Carol Smith, library director at Adams State University in Alamosa, Colo., has known the senator since 2008 and calls her a personal role model and hero. “Anyone who meets her recognizes that she is one of those unique politicians who actually possesses all the qualities we desire but all too rarely see in politicians,” she said. “She’s principled, she is courageous, she is honest and she has sincere concern for others.”
The senator has frequently criticized Missouri Gov. Jay Nixon, expressing her anger regarding his absence in the community and failure to visit Ferguson in the days following Brown’s death. She has addressed him on national cable networks such as CNN and MSNBC, during protests and particularly on Twitter.
Chappelle-Nadal said that she eventually had to make a choice between protesting the injustices faced by people in Ferguson and the surrounding area and using her position to do something about it. “I refuse to be a part of the status quo. I refuse to be silent, to uphold a system, to support a system that will allow denigration of other people,” she said.
After the Department of Justice released a report on March 4 highlighting the widespread racial bias of the Ferguson Police Department, Chappelle-Nadal called for the resignation of Police Chief Tom Jackson and disbandment of the Ferguson Police Department and suggested that Ferguson Mayor James Knowles III step down.
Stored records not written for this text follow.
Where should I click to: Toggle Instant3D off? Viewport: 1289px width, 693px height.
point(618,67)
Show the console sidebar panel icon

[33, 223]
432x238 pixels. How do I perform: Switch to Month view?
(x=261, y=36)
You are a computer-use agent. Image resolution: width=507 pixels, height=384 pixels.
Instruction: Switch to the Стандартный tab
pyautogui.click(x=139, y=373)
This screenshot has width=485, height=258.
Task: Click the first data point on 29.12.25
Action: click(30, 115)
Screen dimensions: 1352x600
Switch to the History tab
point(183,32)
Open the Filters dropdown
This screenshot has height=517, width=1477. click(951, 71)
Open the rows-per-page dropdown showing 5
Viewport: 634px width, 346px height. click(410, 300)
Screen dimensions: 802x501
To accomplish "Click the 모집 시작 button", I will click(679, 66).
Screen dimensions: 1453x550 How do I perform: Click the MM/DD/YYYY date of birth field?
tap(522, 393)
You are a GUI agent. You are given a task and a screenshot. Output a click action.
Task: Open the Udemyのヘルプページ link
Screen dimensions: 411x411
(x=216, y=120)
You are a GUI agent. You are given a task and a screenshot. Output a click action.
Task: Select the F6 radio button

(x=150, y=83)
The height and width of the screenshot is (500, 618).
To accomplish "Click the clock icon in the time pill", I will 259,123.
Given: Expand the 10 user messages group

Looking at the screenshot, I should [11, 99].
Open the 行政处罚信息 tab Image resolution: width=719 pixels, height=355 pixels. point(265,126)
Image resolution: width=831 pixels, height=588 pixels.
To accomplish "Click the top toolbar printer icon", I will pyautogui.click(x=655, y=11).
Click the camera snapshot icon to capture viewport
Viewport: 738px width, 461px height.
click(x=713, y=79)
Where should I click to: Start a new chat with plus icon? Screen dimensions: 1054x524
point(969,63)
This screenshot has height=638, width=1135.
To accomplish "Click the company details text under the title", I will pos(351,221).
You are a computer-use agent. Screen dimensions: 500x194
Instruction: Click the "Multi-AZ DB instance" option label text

“The DOJ report was truthful … and revealing to those that have been living blindly and in comfort,” she said. “To people that have lived the Ferguson reality, nothing new was revealed.”
After the report, several officials resigned, including city manager John Shaw, municipal Judge Ronald Brockmeyer, Police Chief Thomas Jackson and two police officers. In addition, Court Clerk Mary Ann Twitty and three other employees were fired.
In the last three months, she has introduced several bills that not only will ensure that police interactions with citizens focus on de-escalation but also will restrict the use of deadly force, protect protesters, and level economic and educational opportunities.
The day Jackson resigned, she sponsored the Fair and Impartial Policing Act, S.B. 559. The policy was designed, with the help of the American Civil Liberties Union, to remove racial discrimination from police practices and tactics. The act includes mandates such as documentation of pedestrian stops, training on racial bias, and the creation of partnerships between law enforcement and community groups to build trust.
“I will do whatever is within my power to advance what benefits the entire region that I represent,” she said. “I use my voice to execute a plan. Sometimes it takes a verbal agitator to realize true change.”